Oggi il Trattato vede l’adesione di tutti gli Stati del
mondo, dotati di armi nucleari e non, ad eccezione di India,
Israele, Pakistan e Cuba.
L’obiettivo principale del Trattato è, nel breve
periodo, il controllo e, nel lungo periodo, il disarmo totale di
tutti quei Paesi ancora in possesso di armi atomiche. Il Trattato
proibisce, infatti, agli stati firmatari di fabbricare, distribuire
o acquisire armamenti, tecnologie o materiali utilizzabili per la
loro costruzione.
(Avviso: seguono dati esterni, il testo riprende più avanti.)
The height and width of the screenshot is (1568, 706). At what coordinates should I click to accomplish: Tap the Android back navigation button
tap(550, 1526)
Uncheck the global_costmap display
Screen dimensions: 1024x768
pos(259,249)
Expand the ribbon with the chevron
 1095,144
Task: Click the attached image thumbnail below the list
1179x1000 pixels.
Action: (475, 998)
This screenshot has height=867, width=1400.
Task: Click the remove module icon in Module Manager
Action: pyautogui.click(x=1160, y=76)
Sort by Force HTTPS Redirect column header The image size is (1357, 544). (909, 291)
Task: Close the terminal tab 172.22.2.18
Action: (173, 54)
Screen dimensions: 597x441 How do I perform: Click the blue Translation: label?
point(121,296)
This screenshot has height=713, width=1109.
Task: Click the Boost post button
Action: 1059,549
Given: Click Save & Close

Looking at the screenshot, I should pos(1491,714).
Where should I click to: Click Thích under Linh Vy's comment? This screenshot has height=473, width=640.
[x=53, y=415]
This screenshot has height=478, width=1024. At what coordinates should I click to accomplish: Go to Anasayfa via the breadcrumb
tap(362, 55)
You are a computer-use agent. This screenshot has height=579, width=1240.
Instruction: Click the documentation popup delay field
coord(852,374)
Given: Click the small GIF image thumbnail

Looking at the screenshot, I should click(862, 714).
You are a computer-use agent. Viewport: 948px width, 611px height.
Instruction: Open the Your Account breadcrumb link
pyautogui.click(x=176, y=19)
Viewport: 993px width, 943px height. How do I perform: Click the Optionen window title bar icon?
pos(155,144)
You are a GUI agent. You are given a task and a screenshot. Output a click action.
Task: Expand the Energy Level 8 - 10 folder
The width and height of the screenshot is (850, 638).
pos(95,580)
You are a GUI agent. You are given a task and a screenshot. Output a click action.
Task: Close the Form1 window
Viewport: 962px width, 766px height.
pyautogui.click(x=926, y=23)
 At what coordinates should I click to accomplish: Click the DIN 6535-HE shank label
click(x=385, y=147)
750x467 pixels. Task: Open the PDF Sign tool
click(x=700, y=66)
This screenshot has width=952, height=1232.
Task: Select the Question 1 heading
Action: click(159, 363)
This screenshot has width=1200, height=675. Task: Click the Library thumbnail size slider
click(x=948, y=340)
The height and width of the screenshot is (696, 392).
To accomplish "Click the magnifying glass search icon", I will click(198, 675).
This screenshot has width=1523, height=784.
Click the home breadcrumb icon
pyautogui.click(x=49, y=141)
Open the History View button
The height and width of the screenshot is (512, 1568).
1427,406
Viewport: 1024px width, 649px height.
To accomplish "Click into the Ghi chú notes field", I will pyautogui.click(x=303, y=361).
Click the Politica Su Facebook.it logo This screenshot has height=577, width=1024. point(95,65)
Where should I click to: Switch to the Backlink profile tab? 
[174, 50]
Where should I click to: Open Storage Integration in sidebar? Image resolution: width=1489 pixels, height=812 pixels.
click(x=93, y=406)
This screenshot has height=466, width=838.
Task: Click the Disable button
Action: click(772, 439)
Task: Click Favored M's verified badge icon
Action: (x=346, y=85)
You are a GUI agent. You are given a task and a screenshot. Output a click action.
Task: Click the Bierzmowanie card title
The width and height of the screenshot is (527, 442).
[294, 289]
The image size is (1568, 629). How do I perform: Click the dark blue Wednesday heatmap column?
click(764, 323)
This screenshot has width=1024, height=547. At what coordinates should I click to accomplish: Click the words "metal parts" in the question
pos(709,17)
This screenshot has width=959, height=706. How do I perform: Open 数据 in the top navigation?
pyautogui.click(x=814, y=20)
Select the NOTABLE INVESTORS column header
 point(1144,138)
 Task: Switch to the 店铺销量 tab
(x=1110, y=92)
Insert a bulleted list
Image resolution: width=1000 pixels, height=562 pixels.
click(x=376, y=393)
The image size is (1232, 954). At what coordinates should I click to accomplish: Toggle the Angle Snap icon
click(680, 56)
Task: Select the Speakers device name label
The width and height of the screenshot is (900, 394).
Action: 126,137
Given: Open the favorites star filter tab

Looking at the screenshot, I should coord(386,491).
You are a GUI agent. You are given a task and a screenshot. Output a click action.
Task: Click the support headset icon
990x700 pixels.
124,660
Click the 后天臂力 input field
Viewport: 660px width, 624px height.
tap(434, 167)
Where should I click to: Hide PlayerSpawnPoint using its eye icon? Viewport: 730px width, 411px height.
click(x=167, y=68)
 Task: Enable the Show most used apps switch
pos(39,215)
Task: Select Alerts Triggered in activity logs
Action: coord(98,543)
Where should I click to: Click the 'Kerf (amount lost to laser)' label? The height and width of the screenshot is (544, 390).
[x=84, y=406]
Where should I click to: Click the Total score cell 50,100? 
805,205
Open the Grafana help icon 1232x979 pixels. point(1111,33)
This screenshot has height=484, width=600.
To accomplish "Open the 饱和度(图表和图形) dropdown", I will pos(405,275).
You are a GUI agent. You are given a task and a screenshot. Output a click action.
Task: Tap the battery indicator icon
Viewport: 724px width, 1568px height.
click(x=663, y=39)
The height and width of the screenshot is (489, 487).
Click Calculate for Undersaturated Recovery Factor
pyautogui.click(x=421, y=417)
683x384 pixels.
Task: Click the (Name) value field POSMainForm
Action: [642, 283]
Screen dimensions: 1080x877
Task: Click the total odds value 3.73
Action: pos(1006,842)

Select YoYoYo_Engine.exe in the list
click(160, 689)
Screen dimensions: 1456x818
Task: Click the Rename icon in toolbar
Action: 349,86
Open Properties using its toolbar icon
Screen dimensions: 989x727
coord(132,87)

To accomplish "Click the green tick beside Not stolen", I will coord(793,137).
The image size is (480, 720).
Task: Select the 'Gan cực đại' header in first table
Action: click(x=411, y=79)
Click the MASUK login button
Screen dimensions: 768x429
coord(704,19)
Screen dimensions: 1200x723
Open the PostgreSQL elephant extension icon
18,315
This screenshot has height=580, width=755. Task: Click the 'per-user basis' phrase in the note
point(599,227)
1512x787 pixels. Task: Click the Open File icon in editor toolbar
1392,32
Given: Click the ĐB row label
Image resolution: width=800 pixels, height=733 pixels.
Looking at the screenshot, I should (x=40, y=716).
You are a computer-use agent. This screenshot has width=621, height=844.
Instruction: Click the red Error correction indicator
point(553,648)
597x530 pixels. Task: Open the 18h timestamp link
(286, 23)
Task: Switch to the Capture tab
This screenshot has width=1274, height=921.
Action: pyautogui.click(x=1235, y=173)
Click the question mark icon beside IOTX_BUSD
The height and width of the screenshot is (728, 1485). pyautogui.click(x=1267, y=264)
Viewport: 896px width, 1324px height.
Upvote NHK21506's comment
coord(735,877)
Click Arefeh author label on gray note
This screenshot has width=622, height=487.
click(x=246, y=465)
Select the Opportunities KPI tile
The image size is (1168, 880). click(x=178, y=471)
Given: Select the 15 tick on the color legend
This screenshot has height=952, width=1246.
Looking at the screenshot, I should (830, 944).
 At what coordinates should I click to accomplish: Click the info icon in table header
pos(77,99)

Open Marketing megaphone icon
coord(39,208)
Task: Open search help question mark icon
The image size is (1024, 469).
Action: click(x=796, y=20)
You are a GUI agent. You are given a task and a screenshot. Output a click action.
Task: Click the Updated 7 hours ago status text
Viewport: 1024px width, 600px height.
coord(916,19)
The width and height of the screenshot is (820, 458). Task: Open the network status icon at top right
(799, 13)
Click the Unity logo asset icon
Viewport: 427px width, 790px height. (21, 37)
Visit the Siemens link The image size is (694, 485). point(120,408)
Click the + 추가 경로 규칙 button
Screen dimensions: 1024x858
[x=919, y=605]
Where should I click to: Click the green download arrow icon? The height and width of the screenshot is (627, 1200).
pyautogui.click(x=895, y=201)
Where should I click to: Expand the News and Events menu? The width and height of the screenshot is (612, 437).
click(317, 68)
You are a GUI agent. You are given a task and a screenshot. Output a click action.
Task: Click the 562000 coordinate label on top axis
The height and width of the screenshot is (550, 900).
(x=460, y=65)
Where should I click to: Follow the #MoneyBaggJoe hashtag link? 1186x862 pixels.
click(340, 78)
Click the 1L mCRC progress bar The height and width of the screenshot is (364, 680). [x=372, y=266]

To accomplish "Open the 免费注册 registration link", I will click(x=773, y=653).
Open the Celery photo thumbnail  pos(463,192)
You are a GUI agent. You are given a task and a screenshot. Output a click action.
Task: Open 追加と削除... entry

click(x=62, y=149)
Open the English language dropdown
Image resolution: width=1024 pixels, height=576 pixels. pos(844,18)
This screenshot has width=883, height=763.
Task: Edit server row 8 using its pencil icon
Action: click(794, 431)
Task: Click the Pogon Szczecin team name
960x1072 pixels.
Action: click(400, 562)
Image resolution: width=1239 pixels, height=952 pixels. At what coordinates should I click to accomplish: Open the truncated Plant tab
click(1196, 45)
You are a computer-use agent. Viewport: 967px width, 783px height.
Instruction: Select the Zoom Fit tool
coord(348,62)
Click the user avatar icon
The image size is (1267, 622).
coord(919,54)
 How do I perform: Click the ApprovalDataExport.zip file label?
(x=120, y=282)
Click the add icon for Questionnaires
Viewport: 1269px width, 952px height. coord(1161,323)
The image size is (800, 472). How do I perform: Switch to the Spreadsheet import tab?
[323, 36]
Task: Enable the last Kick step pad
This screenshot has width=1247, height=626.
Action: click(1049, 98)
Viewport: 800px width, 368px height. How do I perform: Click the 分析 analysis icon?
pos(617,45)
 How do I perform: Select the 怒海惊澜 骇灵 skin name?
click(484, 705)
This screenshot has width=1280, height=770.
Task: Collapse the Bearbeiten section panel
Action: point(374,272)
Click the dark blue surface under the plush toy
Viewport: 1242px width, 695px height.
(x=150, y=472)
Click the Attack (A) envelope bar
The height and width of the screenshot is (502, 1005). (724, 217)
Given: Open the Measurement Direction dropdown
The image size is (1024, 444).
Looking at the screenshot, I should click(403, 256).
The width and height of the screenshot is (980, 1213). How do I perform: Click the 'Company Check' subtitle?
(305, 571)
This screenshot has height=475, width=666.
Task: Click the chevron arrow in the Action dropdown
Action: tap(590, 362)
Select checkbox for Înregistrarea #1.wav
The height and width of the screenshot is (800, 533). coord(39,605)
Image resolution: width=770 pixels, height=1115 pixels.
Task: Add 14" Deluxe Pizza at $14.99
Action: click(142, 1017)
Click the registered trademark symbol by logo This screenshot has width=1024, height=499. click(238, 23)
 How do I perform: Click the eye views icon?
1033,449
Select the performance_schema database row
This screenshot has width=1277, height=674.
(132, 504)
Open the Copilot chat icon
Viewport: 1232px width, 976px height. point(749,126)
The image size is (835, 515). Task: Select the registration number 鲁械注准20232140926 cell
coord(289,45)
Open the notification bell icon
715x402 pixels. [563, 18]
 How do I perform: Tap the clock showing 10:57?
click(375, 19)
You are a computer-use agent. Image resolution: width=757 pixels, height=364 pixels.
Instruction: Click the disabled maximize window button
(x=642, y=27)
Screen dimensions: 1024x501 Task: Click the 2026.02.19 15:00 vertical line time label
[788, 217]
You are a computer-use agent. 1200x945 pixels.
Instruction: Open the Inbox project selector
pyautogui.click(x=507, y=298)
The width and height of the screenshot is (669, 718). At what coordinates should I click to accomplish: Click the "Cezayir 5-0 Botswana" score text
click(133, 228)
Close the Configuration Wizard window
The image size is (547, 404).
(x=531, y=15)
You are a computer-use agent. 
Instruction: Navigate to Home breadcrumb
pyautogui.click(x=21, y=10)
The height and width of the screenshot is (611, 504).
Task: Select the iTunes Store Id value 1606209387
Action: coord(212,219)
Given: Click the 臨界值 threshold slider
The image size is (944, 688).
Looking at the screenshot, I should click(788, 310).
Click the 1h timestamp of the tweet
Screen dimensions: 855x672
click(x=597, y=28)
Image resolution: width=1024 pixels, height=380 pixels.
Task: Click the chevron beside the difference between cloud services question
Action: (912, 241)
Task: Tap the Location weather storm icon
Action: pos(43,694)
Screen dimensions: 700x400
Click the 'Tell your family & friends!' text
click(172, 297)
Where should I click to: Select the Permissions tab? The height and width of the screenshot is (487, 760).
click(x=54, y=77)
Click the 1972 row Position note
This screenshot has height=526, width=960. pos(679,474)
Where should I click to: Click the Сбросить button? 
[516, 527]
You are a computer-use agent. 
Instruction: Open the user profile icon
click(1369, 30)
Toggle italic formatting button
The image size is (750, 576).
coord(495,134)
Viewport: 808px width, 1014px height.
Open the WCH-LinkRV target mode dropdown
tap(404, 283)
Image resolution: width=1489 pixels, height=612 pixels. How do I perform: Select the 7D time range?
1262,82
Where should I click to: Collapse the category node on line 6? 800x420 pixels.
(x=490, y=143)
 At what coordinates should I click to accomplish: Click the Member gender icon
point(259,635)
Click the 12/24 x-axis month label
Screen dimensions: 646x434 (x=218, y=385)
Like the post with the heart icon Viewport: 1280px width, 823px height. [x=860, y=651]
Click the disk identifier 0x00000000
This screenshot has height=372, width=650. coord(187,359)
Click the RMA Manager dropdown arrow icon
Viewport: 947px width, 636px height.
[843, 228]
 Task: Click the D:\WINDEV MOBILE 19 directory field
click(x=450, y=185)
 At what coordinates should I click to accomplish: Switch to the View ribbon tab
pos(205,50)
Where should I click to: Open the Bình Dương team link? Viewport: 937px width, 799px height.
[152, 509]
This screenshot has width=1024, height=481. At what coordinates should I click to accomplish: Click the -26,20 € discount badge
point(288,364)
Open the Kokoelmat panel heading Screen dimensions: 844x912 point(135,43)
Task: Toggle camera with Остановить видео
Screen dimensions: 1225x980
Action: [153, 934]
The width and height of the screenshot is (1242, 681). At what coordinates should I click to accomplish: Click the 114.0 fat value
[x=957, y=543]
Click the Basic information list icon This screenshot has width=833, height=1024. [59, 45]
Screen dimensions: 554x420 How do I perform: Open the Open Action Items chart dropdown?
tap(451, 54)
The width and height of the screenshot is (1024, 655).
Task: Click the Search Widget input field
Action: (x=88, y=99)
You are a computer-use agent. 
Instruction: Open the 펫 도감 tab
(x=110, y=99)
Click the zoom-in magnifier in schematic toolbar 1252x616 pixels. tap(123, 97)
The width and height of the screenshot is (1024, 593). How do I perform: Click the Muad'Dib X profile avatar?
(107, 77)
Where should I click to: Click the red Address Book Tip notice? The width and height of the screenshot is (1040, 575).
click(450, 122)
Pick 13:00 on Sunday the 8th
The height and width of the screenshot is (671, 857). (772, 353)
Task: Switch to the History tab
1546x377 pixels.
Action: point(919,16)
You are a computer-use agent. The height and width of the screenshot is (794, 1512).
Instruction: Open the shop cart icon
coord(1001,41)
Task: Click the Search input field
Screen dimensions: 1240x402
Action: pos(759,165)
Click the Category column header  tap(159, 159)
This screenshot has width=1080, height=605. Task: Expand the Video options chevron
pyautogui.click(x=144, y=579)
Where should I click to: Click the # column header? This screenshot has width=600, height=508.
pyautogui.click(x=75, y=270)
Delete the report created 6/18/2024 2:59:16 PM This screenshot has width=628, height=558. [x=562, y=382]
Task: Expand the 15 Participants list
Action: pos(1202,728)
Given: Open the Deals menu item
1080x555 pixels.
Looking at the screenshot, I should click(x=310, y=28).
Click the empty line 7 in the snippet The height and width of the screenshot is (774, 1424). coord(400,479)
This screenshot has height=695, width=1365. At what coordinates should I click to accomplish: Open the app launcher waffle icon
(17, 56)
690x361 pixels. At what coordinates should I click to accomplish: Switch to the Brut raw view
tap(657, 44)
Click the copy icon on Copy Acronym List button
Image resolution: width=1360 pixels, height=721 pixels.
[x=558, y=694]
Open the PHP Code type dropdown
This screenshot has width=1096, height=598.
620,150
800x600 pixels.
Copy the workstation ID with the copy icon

L’utilizzo delle tecnologie nucleari
è ammesso solo per scopi pacifici sotto lo stretto controllo
e approvazione dell’Agenzia Internazionale per
l’Energia Atomica (AIEA).
Recentemente, il potenziale pericolo rappresentato dai gruppi
terroristici e le vicende del Medio Oriente hanno indotto i diversi
Paesi a rafforzare il Trattato attraverso l’emanazione del
Protocollo Aggiuntivo (P.A.).
Il nuovo scenario
Il Protocollo Aggiuntivo prevede che gli Stati firmatari
raccolgano, presso gli operatori interessati, e forniscano
dettagliate informazioni, non solo sulle attività nucleari,
ma anche su quelle che pur non trattando materie nucleari,
dispongano di componenti, anche di natura convenzionale, connesse
al ciclo del combustibile nucleare.
L’obiettivo del Protocollo
è di verificare, anche attraverso l’esteso diritto di
accesso riconosciuto all’AIEA:
- se il materiale nucleare è utilizzato in modo diverso
rispetto allo scopo dichiarato;
- se esiste materiale non dichiarato.